Pick up the post on Android native API hooking below from its final line and keep writing it.

» Document section
════════════════

Android Native API Hooking With Library Injection and ELF Introspection.



This post can be considered both the part 2 of the previous “Dynamically inject a shared library into a running process on Android/ARM“ and a proof of concept of the same, namely what can be done with library injection on Android.

TL;DR

I’ve updated the source code of the arminject project on github adding a library that once injected into a process will hook its open API and print some logs to the logcat, the make test command will basically start a new Chrome browser process, use the injector discussed in the previous post to inject libhook.so into it and wait for its logs to appear, an example output could be like:

@ Attaching to process com.android.chrome ...
@ Injecting library /data/local/tmp/libhook.so into process 8511.
@ Calling dlopen in target process ...

════════════════

(Element and text position data)
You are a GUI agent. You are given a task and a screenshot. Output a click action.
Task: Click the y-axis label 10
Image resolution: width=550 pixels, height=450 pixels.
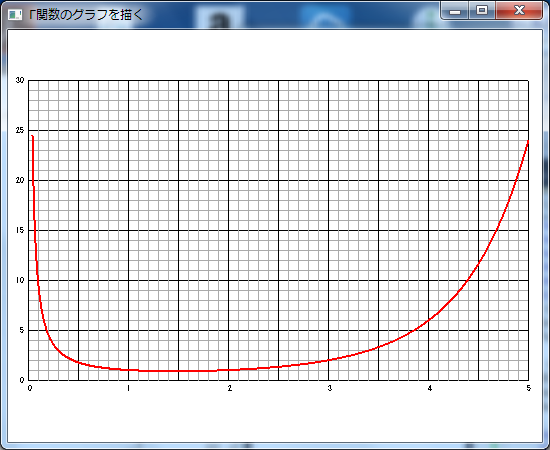pyautogui.click(x=20, y=280)
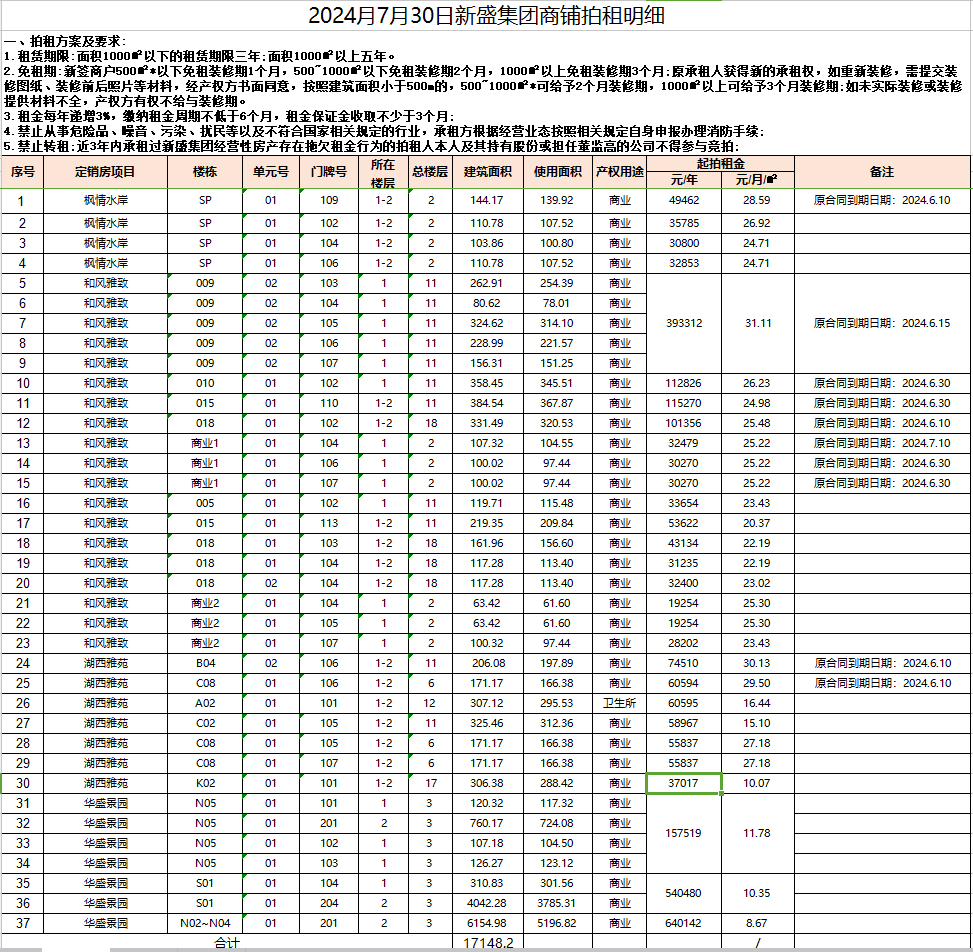
Task: Click the title cell 2024年7月30日新盛集团商铺拍租明细
Action: pyautogui.click(x=485, y=16)
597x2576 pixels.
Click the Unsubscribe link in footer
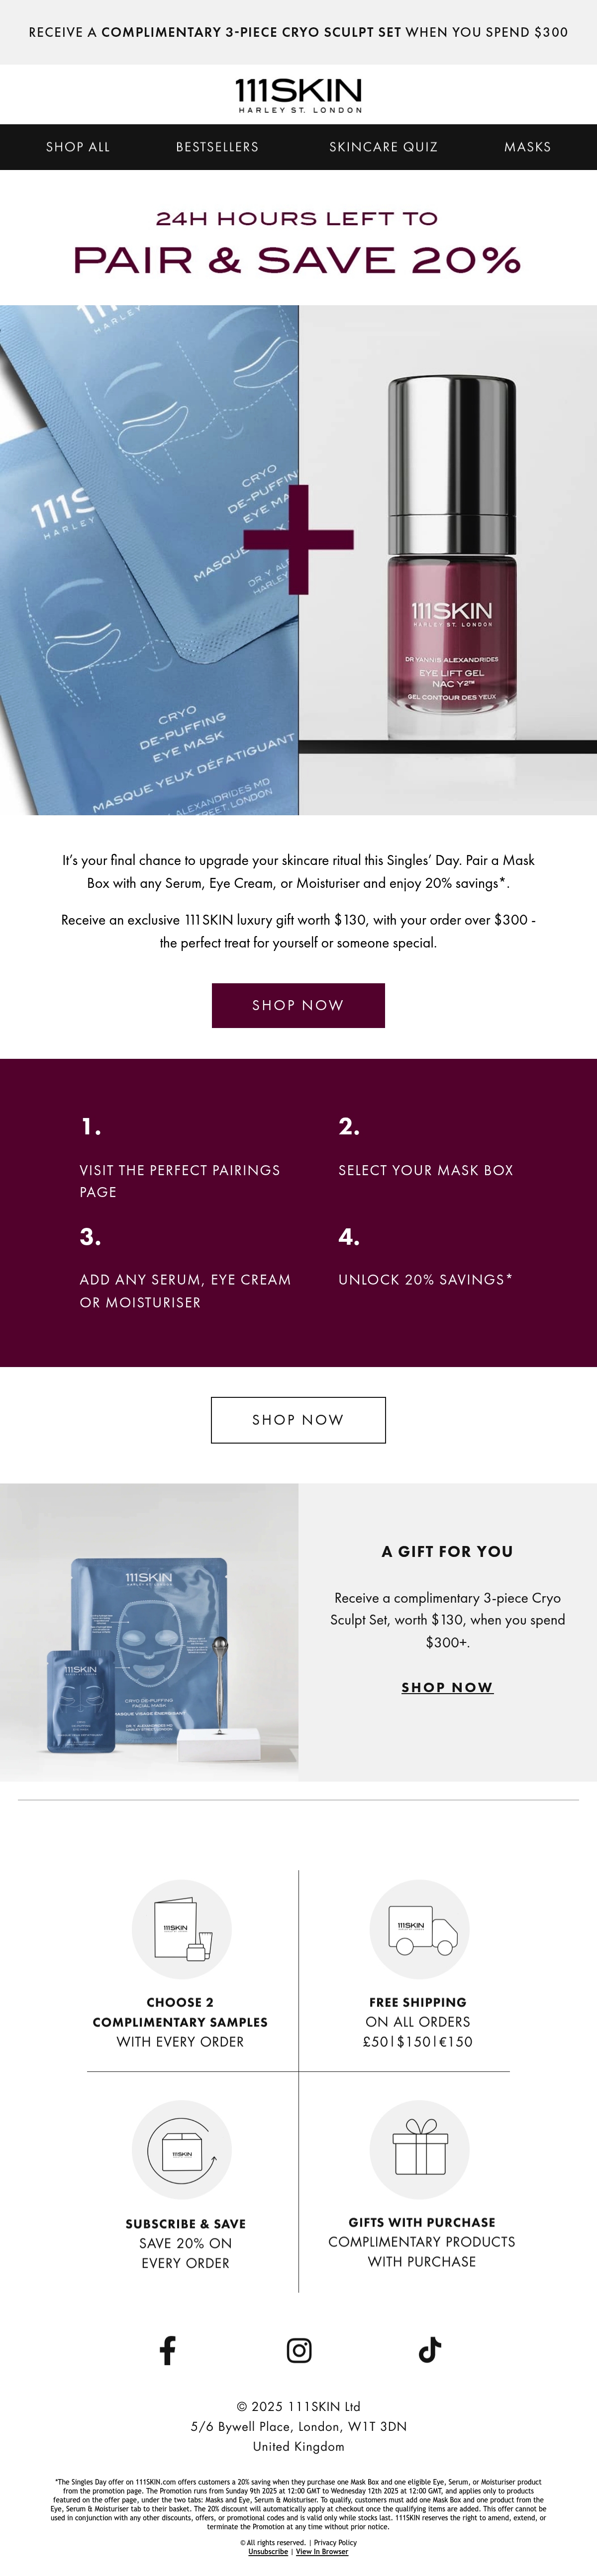[x=268, y=2551]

════════════════

» Written response
@ dlopen returned 0xb5202dc4

I/LIBHOOK ( 8511): [8511] open('/data/data/com.android.chrome/app_chrome/.com.google.Chrome.gJY5h4', 194)
I/LIBHOOK ( 8511): [8511] open('/dev/ashmem', 2)
I/LIBHOOK ( 8511): [8511] open('/dev/ashmem', 2)
I/LIBHOOK ( 8511): [8511] open('/data/data/com.android.chrome/shared_prefs/com.android.chrome_preferences.xml', 577)
I/LIBHOOK ( 8511): [8511] open('/dev/ashmem', 2)
I/LIBHOOK ( 8511): [8511] open('/dev/ashmem', 2)
I/LIBHOOK ( 8511): [8511] open('/dev/ashmem', 2)
I/LIBHOOK ( 8511): [8511] open('/data/data/com.android.chrome/files/android_ticl_service_state.bin', 0)
I/LIBHOOK ( 8511): [8511] open('/data/data/com.android.chrome/files/ticl_storage.bin', 0)
I/LIBHOOK ( 8511): [8511] open('/dev/ashmem', 2)
I/LIBHOOK ( 8511): [8511] open('/dev/ashmem', 2)
I/LIBHOOK ( 8511): [8511] open('/data/data/com.android.chrome/files/android_ticl_service_state.bin', 577)
I/LIBHOOK ( 8511): [8511] open('/dev/ashmem', 2)
I/LIBHOOK ( 8511): [8511] open('/dev/ashmem', 2)
...
...

Hooking System Functions

As I basically wrote everywhere in the source to avoid any kind of misunderstanding, the libhook.so code is almost totally based on Andrey Petrov‘s blog post “Android hacking: hooking system functions used by Dalvik“, although I had to modify and fix its original version since it didn’t work ( page align errors, memory protection faults and so forth ).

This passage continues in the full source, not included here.